Il a expliqué l'avoir fait "pour des raisons humanitaires" et vouloir "en plus que la Russie renforce nettement sa lutte contre l'EI (groupe État islamique) et le terrorisme". Dépêché pour la seconde fois en deux jours devant la presse, le conseiller à la Sécurité nationale de Donald Trump, le général H.R. McMaster, a défendu sans équivoque les propos échangés avec Sergueï Lavrov la semaine dernière, affirmant qu'"en aucun cas" la conversation du président américain n'avait pu porter atteinte à "la sécurité nationale".

Cette rencontre est intervenue au lendemain du limogeage surprise par le président américain du patron du FBI.

Donald Trump entretient des relations tendues avec les services de renseignement, qu'il a vertement critiqués lors de sa campagne présidentielle.

Ces informations, qui concernent la capacité du groupe État islamique à armer de manière sophistiquée des ordinateurs portables, sont si sensibles qu'elles n'ont même pas été partagées au sein de l'alliance des "Five Eyes" (États-Unis, Royaume-Uni, Australie, Canada et Nouvelle-Zélande), selon le Wall Street Journal.

Selon le Washington Post, qui se base sur des informations de hauts fonctionnaires américains passés et actuels, le président américain aurait dévoilé des informations hautement confidentielles au ministre des Affaires étrangères russe Sergueï Lavrov et à l'ambassadeur de Russie aux Etats-Unis Sergueï Kislyak, lors d'une réception à la Maison Blanche mercredi dernier.

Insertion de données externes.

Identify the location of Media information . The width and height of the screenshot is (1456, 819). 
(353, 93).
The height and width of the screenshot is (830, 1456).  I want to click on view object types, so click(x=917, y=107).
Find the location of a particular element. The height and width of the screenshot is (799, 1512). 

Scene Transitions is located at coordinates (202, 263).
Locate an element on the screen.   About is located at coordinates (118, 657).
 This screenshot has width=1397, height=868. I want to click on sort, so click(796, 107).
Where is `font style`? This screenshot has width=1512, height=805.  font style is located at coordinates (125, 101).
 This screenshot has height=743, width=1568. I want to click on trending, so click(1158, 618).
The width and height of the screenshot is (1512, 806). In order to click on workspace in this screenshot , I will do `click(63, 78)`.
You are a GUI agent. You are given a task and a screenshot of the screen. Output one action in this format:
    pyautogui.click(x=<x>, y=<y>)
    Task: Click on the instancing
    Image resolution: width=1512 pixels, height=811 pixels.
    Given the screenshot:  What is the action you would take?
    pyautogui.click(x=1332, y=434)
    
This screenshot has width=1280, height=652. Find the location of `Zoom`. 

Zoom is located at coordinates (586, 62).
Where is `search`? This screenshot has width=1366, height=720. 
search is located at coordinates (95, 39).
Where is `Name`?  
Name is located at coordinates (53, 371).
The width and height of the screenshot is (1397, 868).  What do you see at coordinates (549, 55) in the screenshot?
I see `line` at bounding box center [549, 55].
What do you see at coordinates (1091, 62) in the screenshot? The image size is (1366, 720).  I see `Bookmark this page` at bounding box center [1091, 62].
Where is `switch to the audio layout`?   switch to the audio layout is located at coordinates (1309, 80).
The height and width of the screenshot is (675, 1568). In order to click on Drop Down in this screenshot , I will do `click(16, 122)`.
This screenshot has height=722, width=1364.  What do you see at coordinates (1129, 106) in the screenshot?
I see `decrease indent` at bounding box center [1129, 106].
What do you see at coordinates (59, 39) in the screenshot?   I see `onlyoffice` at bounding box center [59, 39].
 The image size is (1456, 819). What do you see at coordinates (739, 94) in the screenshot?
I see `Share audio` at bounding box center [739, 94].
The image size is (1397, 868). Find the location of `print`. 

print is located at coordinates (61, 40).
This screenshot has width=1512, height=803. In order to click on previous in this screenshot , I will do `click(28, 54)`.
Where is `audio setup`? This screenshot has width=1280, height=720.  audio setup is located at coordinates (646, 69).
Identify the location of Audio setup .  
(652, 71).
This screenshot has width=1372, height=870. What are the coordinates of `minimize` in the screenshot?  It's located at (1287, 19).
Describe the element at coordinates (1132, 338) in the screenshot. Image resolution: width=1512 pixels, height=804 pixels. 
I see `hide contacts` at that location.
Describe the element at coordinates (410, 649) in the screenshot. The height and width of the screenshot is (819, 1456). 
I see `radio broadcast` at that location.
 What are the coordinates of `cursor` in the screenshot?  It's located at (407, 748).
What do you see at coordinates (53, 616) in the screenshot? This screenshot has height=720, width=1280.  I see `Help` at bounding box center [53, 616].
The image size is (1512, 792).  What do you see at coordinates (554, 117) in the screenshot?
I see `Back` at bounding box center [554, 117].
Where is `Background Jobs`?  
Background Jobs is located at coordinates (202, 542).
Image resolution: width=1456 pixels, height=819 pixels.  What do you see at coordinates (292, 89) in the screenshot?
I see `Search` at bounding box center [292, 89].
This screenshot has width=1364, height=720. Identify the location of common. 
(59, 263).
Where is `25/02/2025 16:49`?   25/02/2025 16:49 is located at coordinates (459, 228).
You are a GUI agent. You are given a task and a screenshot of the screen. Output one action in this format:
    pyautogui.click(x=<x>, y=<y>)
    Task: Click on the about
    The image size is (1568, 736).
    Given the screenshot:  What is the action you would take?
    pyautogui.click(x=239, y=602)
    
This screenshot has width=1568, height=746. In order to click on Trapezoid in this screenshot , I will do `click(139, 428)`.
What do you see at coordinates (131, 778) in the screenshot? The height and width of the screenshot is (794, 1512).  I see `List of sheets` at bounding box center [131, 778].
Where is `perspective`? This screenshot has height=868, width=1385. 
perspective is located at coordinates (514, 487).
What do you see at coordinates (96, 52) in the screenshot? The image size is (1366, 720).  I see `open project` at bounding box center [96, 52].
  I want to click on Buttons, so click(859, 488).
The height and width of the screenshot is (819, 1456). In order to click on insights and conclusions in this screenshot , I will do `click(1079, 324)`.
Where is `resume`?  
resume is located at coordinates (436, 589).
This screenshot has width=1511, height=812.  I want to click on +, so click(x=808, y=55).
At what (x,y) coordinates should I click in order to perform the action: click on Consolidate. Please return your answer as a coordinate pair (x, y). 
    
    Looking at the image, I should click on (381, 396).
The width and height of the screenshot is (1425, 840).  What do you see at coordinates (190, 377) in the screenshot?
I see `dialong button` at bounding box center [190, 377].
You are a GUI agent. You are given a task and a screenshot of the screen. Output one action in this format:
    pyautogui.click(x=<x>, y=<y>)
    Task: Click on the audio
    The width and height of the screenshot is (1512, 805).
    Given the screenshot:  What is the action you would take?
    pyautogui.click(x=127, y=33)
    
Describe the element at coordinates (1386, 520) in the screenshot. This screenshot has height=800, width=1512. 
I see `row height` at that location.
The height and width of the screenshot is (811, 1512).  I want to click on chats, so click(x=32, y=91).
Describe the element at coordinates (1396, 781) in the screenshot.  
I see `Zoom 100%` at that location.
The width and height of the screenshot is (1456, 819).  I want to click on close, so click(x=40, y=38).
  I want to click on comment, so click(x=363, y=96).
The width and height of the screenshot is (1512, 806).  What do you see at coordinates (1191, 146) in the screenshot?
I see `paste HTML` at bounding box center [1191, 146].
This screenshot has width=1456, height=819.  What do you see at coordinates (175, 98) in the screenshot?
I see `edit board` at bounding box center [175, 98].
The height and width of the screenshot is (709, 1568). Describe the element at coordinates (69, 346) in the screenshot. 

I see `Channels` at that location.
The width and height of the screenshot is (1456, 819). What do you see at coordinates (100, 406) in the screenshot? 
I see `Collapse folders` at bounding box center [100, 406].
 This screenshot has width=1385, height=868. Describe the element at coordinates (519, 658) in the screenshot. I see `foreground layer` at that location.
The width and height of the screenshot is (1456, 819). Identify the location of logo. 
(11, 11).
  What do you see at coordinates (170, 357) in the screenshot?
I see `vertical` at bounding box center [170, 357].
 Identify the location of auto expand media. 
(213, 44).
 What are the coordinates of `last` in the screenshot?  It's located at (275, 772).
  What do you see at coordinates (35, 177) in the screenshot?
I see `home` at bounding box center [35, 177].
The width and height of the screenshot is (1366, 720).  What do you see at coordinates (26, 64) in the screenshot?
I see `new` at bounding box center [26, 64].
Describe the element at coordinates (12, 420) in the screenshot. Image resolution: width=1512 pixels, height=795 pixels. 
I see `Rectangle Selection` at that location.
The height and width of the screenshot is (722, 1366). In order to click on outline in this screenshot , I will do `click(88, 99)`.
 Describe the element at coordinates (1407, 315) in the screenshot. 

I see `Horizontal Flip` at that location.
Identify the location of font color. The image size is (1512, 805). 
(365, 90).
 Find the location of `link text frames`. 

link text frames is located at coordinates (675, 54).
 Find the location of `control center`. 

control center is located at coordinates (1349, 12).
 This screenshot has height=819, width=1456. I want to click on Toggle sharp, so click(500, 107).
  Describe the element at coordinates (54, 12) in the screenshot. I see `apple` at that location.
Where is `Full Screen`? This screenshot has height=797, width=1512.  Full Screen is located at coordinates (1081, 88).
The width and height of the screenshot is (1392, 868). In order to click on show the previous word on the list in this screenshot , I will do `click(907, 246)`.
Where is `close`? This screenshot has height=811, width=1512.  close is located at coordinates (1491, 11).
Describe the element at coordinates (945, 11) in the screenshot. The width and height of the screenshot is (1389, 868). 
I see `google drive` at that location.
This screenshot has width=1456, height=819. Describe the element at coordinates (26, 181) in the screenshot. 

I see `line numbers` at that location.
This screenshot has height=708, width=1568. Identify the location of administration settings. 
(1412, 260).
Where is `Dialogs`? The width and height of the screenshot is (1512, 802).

Des experts soulignent que la seule révélation de ces informations pourrait permettre aux Russes de remonter à la source et d'en déduire la façon dont les renseignements ont été recueillis. "Et c'est un sujet que nous ne voulons ni démentir ni confirmer", a déclaré le porte-parole du Kremlin, Dmitri Peskov, à des journalistes.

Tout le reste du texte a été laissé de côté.